L’ONG Gret met en lumière une innovation technique développée en Mauritanie et au Sénégal avec l’aide de son partenaire, l’Iset (Institut supérieur d’enseignement technologique) de Rosso. Un site Internet dédié, plusieurs vidéos de témoignages et des tutoriels permettent de retracer les différentes étapes pour parvenir à transformer un roseau invasif en biocombustible renouvelable.

Depuis l’installation des barrages de Diama et Manantali dans les années 80 sur le fleuve Sénégal, le typha australis, roseau invasif à croissance rapide, colonise les rives du fleuve, les bassins et les axes hydrauliques. Cette plante étouffe la biodiversité et a des impacts importants sur la population, car elle la prive d’accès au cours d’eau et à ses ressources. Les secteurs de l’agriculture, l’élevage et la pêche en sont très fortement affectés. On note également une recrudescence des maladies liées à l’eau stagnante – bilharziose, paludisme, etc. À ce jour, aucun programme local, national ou international n’a réussi à endiguer sa prolifération.
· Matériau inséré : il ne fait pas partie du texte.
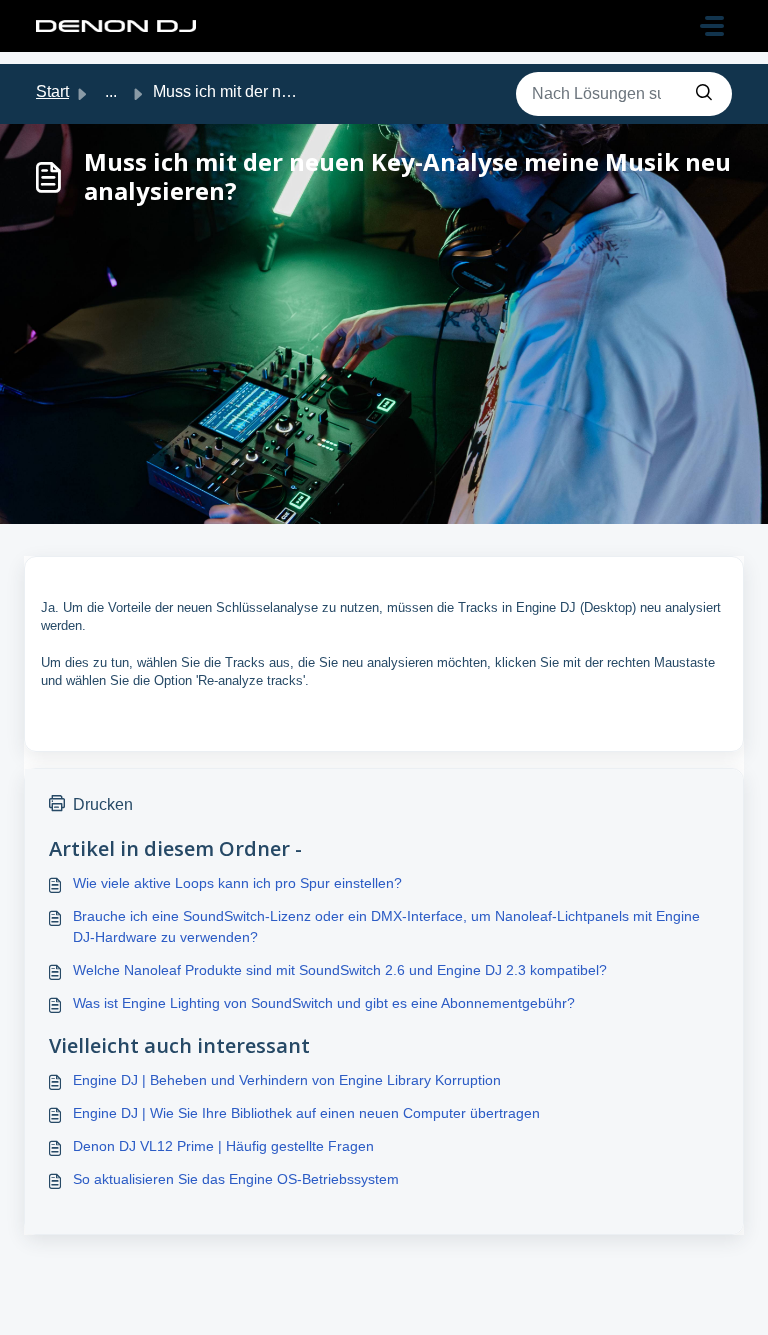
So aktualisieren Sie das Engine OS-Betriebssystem (236, 1179)
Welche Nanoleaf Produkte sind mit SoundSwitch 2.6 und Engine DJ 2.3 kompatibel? (340, 970)
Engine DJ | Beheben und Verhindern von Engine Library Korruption (287, 1080)
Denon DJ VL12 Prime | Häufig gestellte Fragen (223, 1146)
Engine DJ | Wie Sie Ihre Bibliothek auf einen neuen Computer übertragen (306, 1113)
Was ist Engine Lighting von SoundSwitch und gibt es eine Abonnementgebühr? (324, 1003)
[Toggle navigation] (712, 26)
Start (52, 91)
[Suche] (704, 94)
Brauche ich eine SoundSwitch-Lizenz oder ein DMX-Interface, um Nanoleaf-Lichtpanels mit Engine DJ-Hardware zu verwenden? (386, 926)
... (111, 91)
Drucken (103, 804)
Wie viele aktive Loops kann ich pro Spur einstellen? (237, 883)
Une alternative au charbon de bois

Face à cette situation, le Gret et ses partenaires l’Iset et le Parc national du Diawling (PND) travaillent depuis 2011 à la valorisation du typha en biocombustible propre et durable, afin de restaurer l’accès aux ressources aquatiques sur les berges du fleuve Sénégal, mais aussi d’améliorer l’autonomie énergétique des populations et de réduire la déforestation. 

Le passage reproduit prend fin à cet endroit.